#### [Directions for this task]
Rewrite the part of the listing that runs from the line containing "Where should I" through the end of the listing, keeping every line, requests included, and multiplying each coordinate in the answers by 0.85, rounded to a whole number with halves going up. Leave the pictures out.

#### [Screen grounding listing]
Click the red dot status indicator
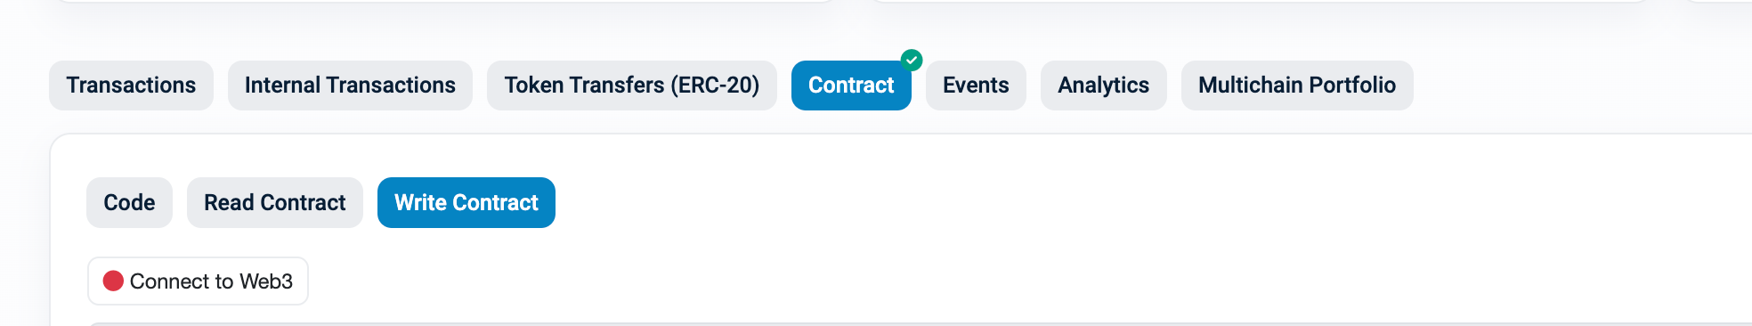The image size is (1752, 326). click(x=113, y=281)
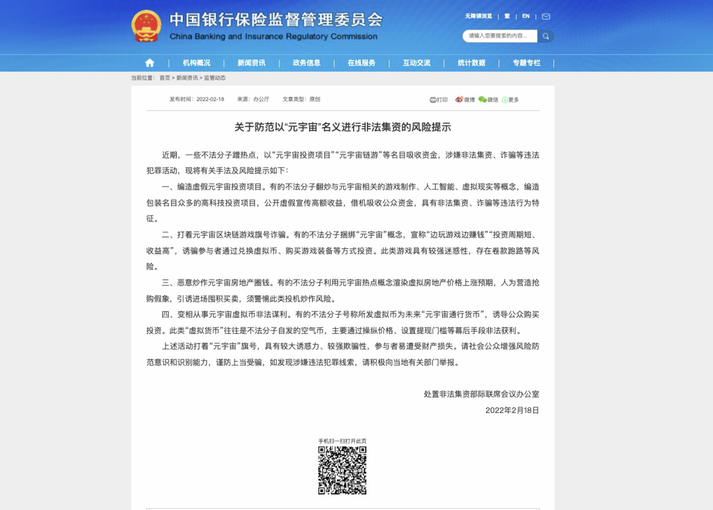Image resolution: width=713 pixels, height=510 pixels.
Task: Open the envelope mail icon in header
Action: (546, 17)
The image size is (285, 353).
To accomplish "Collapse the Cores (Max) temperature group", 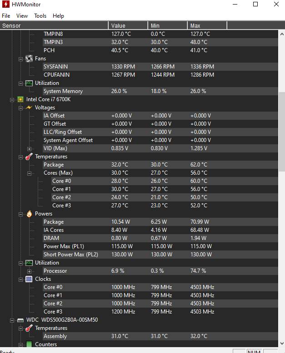I will click(29, 173).
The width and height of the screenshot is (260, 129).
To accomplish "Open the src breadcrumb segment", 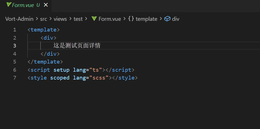I will point(43,19).
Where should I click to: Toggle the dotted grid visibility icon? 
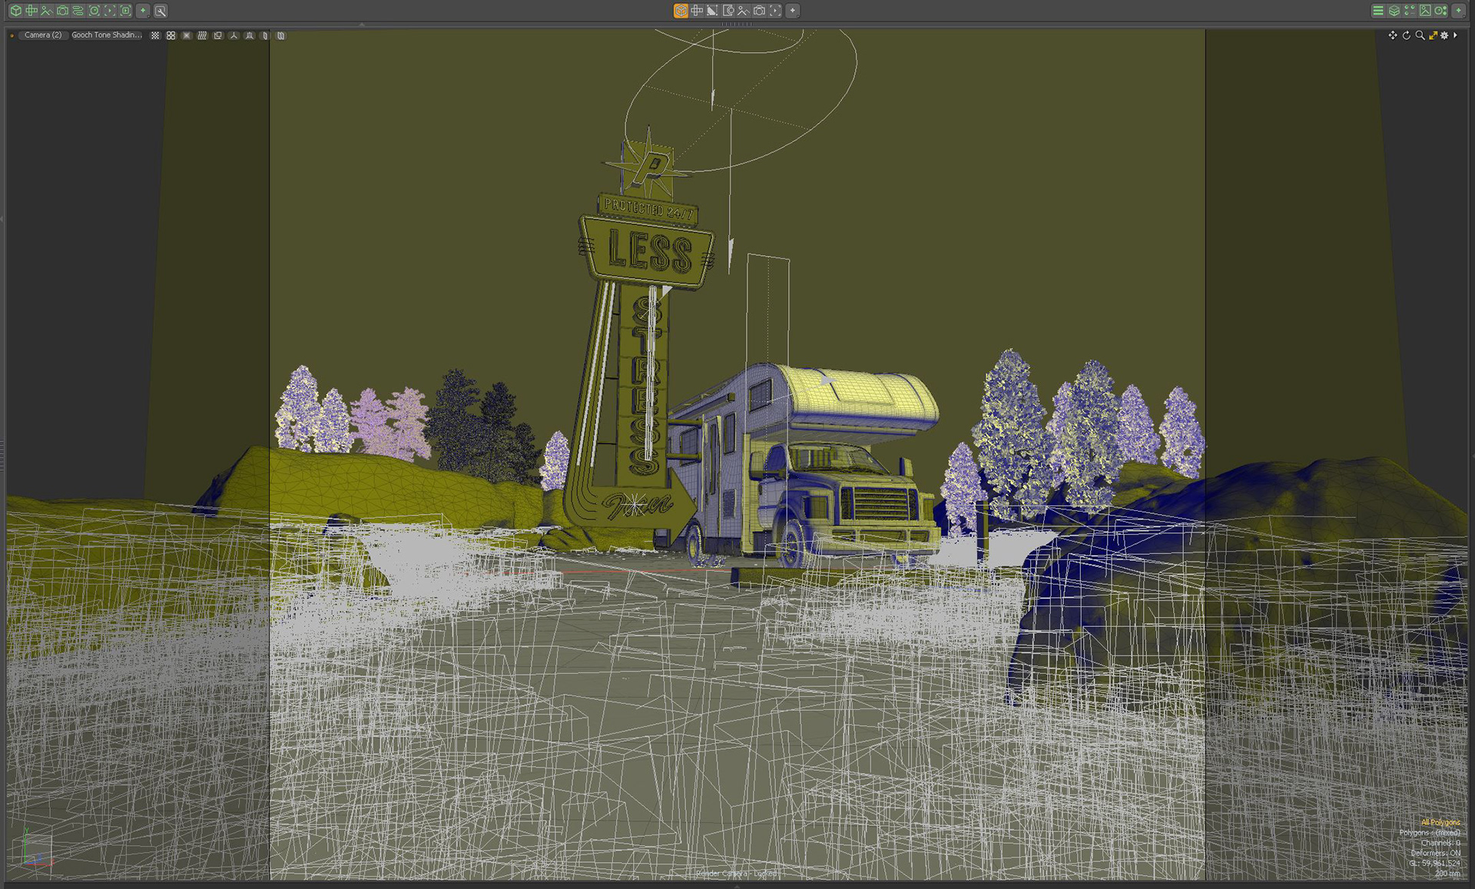[x=155, y=35]
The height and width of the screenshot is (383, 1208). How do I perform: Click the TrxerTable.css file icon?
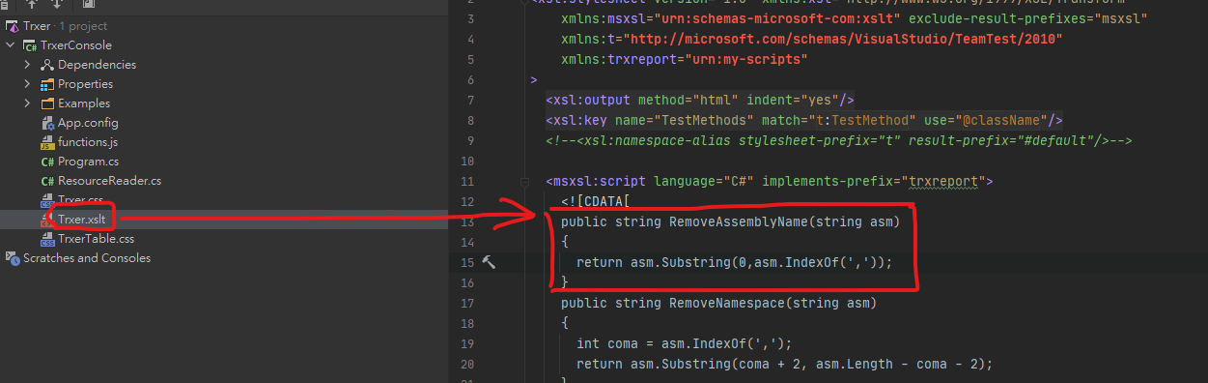coord(47,239)
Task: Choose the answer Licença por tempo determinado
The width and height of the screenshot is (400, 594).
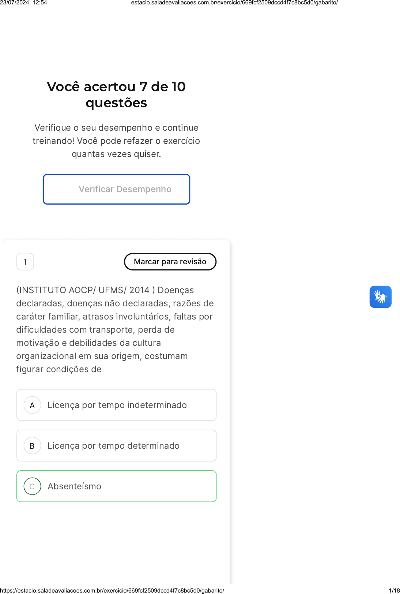Action: tap(116, 446)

#### [Answer for the task]
Where should I click to: Toggle the dotted grid visibility icon? 
[x=132, y=30]
The height and width of the screenshot is (383, 1208). How do I perform: Click the TrxerTable.css file icon?
coord(40,203)
Task: Choose the answer Licença por tempo determinado
The width and height of the screenshot is (400, 594).
Action: tap(99, 379)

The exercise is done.